▸ **Task prompt**
With all pictures omitted, return verbatim the lines from the beginning of the records below through the line containing "You are a GUI".

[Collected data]
##########

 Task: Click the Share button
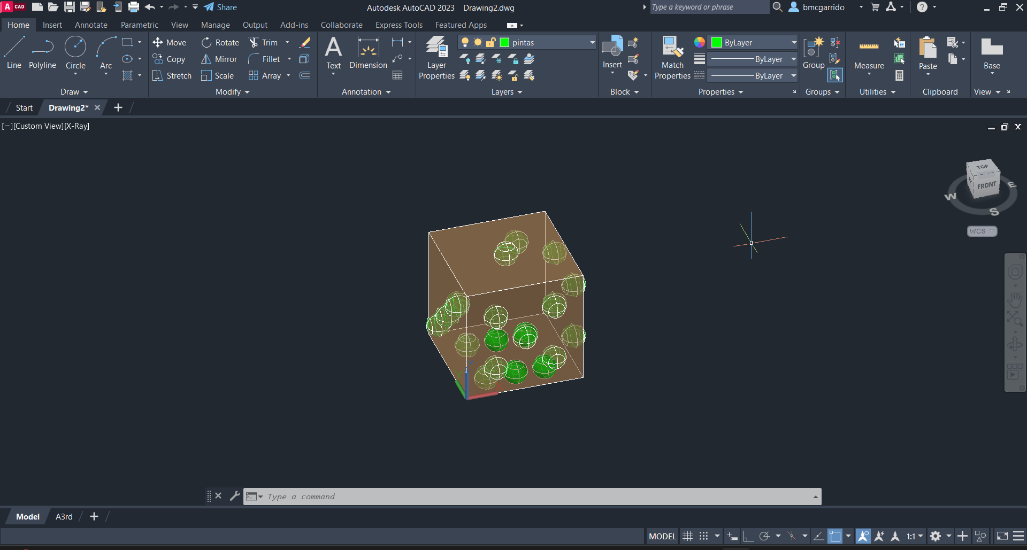[x=220, y=7]
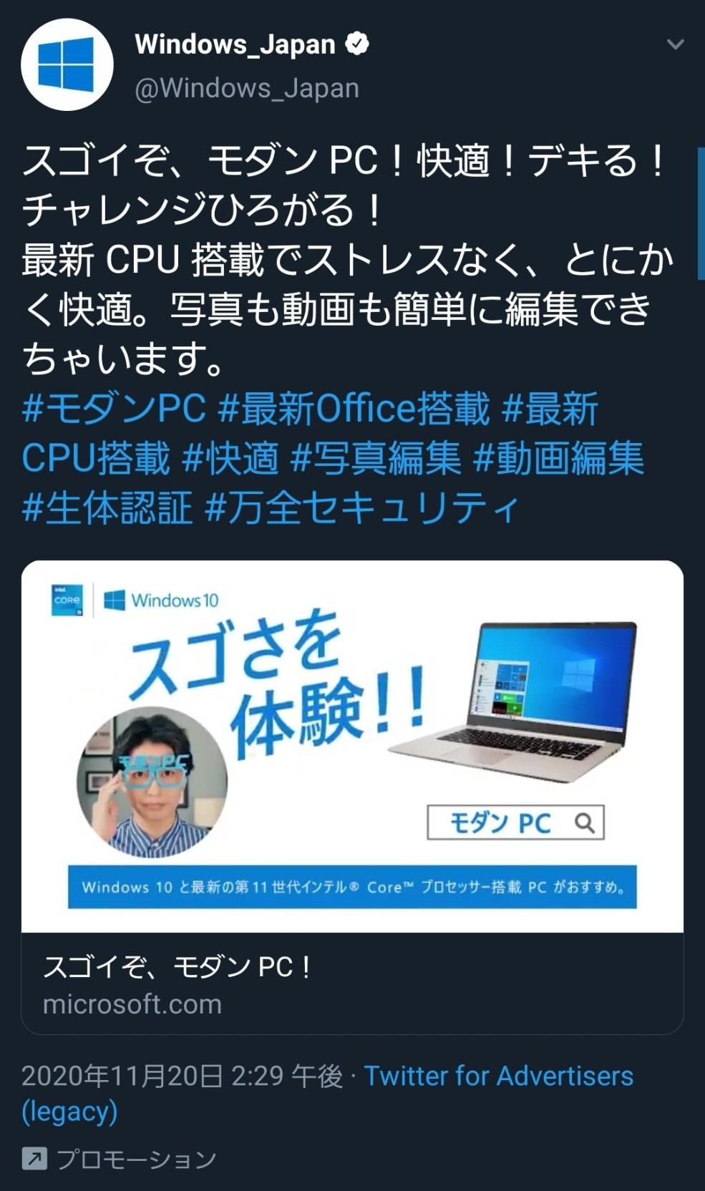Open the @Windows_Japan handle
This screenshot has width=705, height=1191.
click(247, 88)
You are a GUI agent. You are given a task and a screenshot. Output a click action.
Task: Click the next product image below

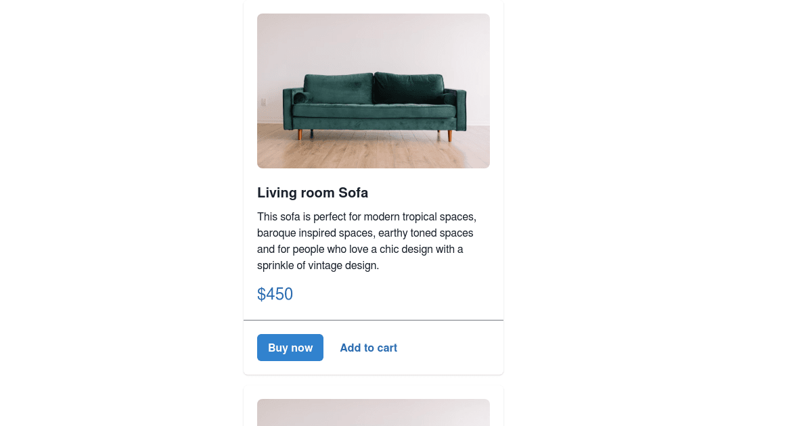[x=374, y=412]
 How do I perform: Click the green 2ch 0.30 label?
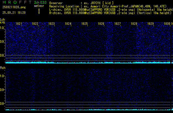pos(40,2)
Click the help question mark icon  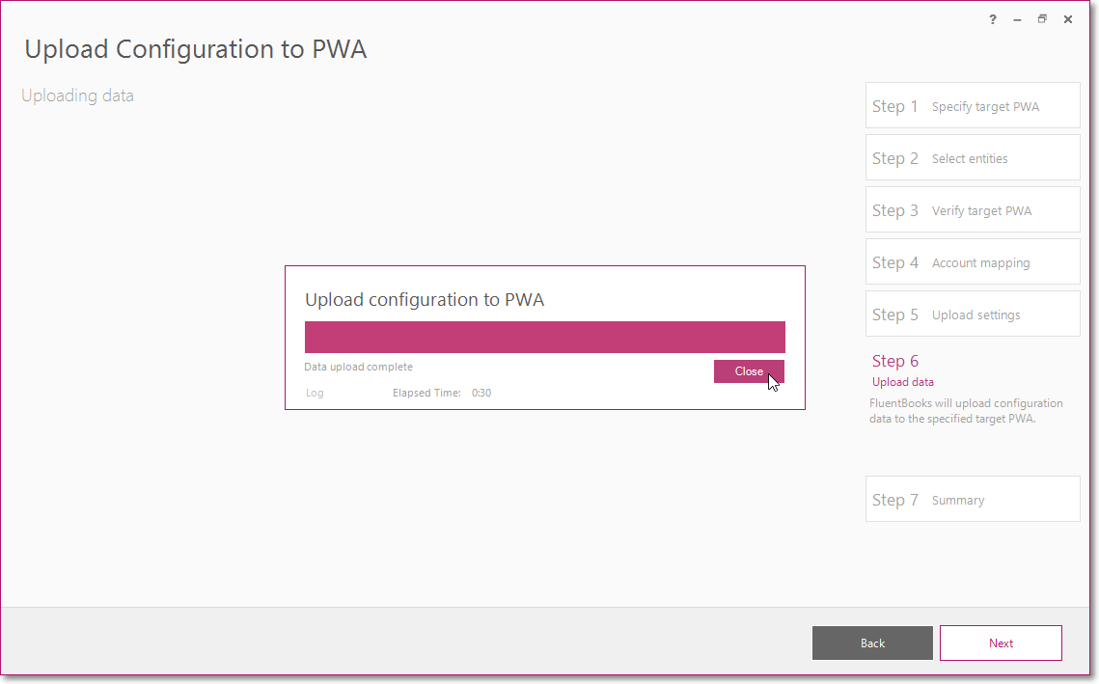point(993,19)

##########

▸ **Exercise output**
 Task: Click the Share button
[x=220, y=7]
Open the @Windows_Japan handle
This screenshot has width=705, height=1191.
click(247, 88)
You are a GUI agent. You are given a task and a screenshot. Output a click action.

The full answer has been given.